Posted April 10, 2013, at 2:04 p.m.
John Morrison of Lewiston reacts as the slot machine he is playing racks up points at Oxford Casino in July.
Russ Dillingham | Sun Journal
John Morrison of Lewiston reacts as the slot machine he is playing racks up points at Oxford Casino in July.

AUGUSTA, Maine — If a bill aimed at fixing an imbalance in state funding for public education moves forward at the Legislature, the town of Oxford would be out of luck.

So would Oxford County, dairy farmers, University of Maine students and two of the state’s American Indian tribes.

Under the bill, LD 18, authored by Rep. James Campbell, I-Newfield, instead of divvying up its share of the profits from the Oxford Casino in a so-called cascade of revenue that was approved in a statewide referendum, the state would instead use all the revenue to fund K-12 public education.

Last year that was about $14.8 million.

Because the casino opened in June the revenue for 2012 is based on just seven months of operations.

Campbell said his bill is meant to see the state pay the full 55 percent it’s obligated to under state law. The bill also calls for additional state general fund spending for education.

But for the town of Oxford, which gets 2 percent of the revenue the casino shares with the state, the shift would be “devastating,” Town Manager Michael Chammings told lawmakers on the Legislature’s Education Committee on Monday.

——————————

Task list
1. Report each line of the entries that contains the string "screenshot".
2. Continue the article about the Oxford Casino revenue bill from its last sentence.
The news article and the entries are unrelated.

Records supplied
——————————

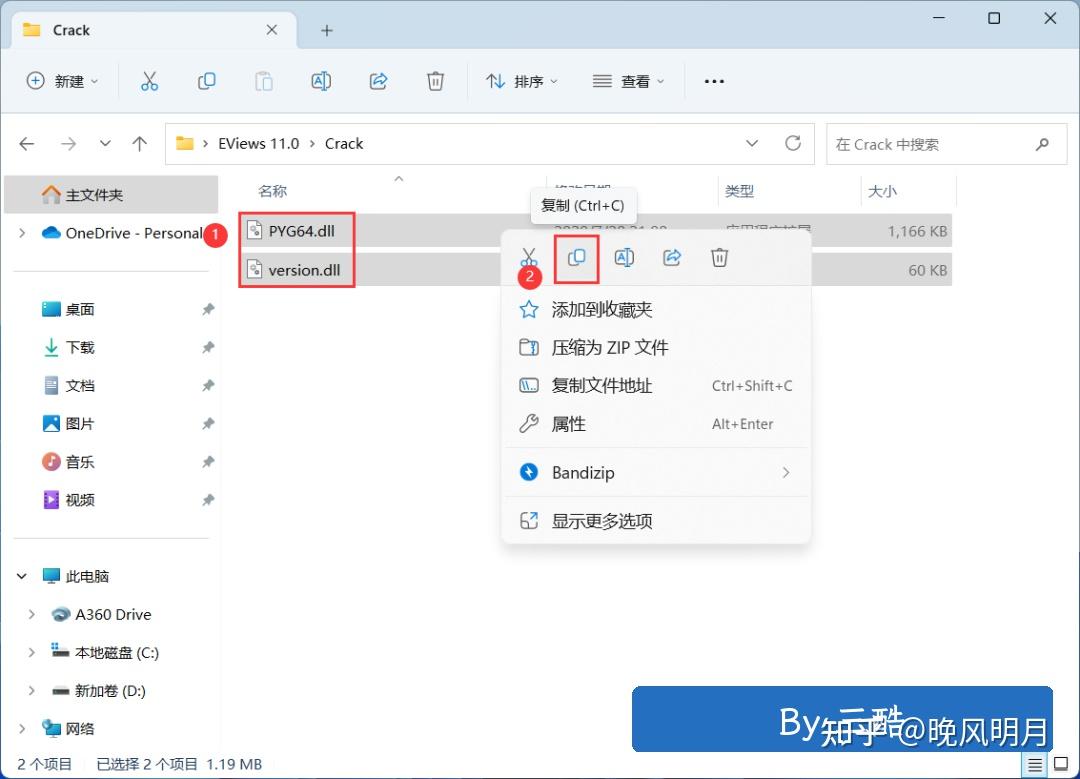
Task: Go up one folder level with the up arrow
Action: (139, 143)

——————————

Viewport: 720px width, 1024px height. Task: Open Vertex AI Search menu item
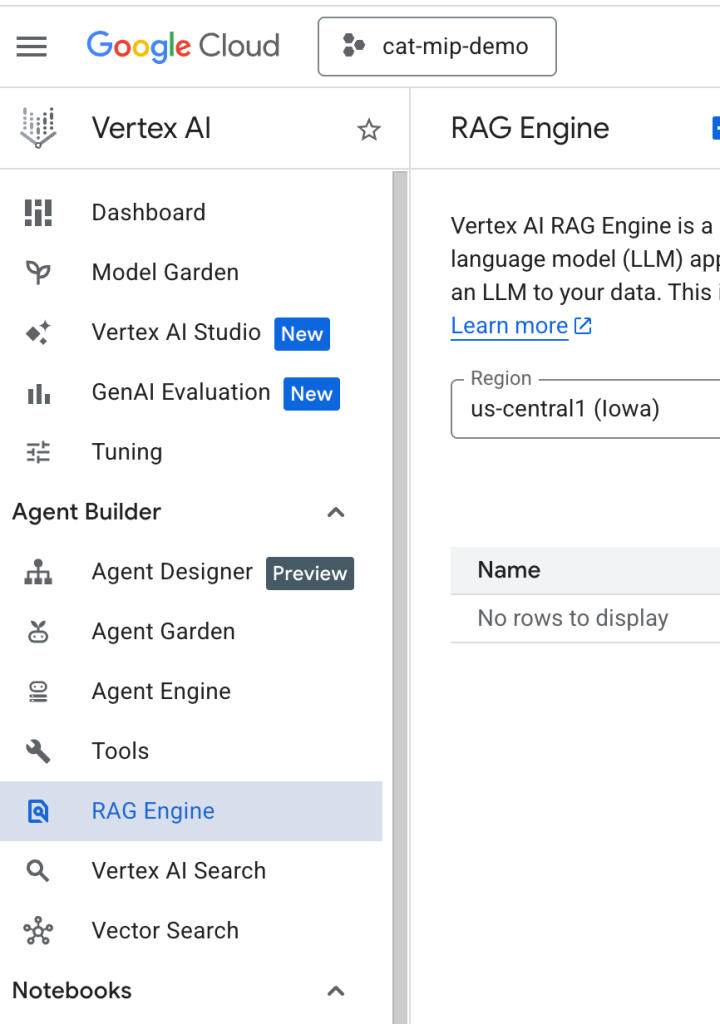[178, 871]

——————————

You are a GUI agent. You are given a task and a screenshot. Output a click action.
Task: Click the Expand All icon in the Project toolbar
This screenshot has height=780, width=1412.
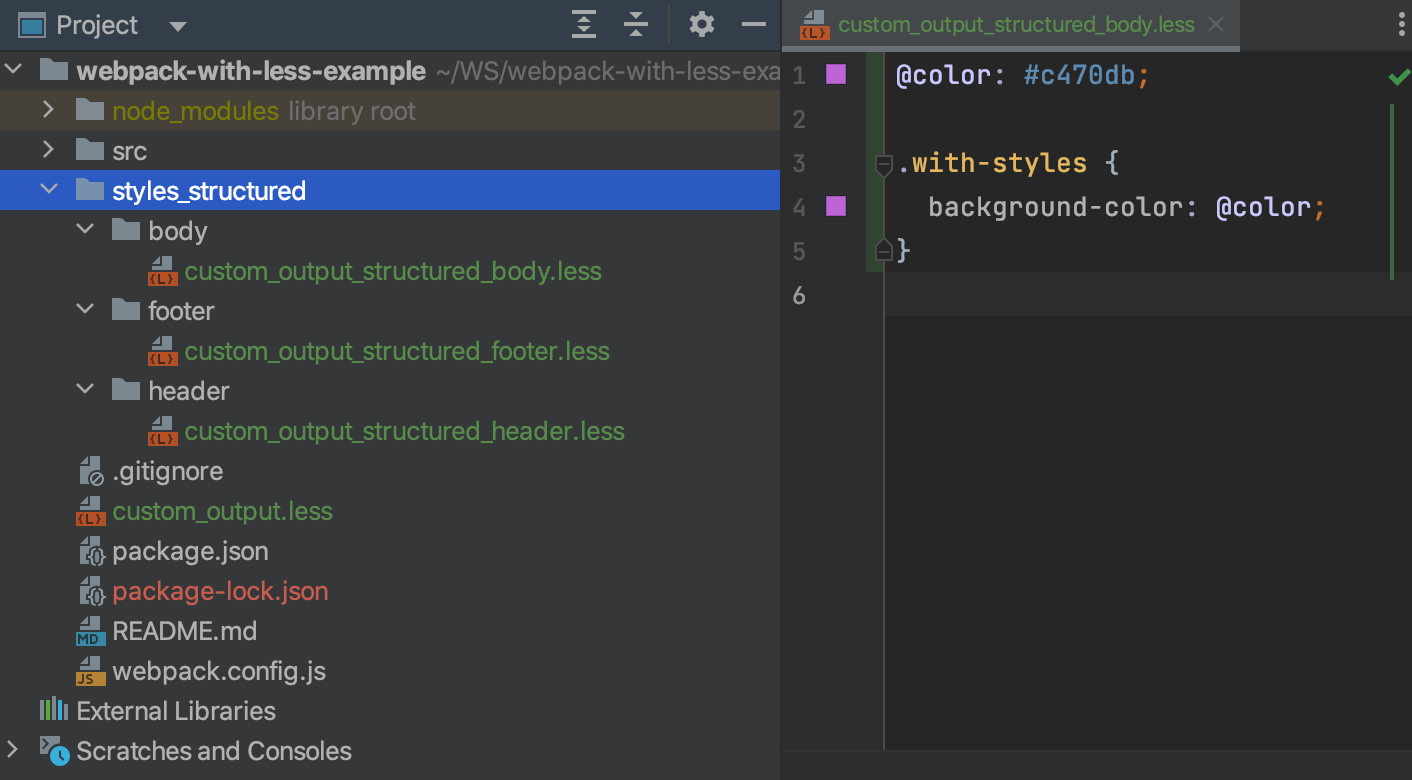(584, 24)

——————————

Per-task outputs
1.
You are a GUI agent. You are given a task and a screenshot. Output a click action.
This screenshot has height=780, width=1412.

2.
Chammings said his town supports the state funding 55 percent of public education but is opposed to losing its share of the casino revenue, which was about $1.4 million in 2012.

He said that amount is about the same the town needs to cover higher costs of public safety and other services because there’s more traffic to the town because of the casino.

Chammings also noted that the bulk of the state’s Oxford Casino revenues already go toward K-12 education and higher education. He said 46 percent of the casino’s net slot machine revenue goes to the state and 32 percent of the net slot machine revenue is directed to education accounts.

“The bulk of the money from Oxford [Casino] is intended to go to education and that’s where we want it to go,” Chammings said.

The town opposed giving up all the revenue it gets because it has its own investment costs associated with recruiting the casino, developing sewer and water systems to support a possible expansion and related business growth in the town, Chammings said.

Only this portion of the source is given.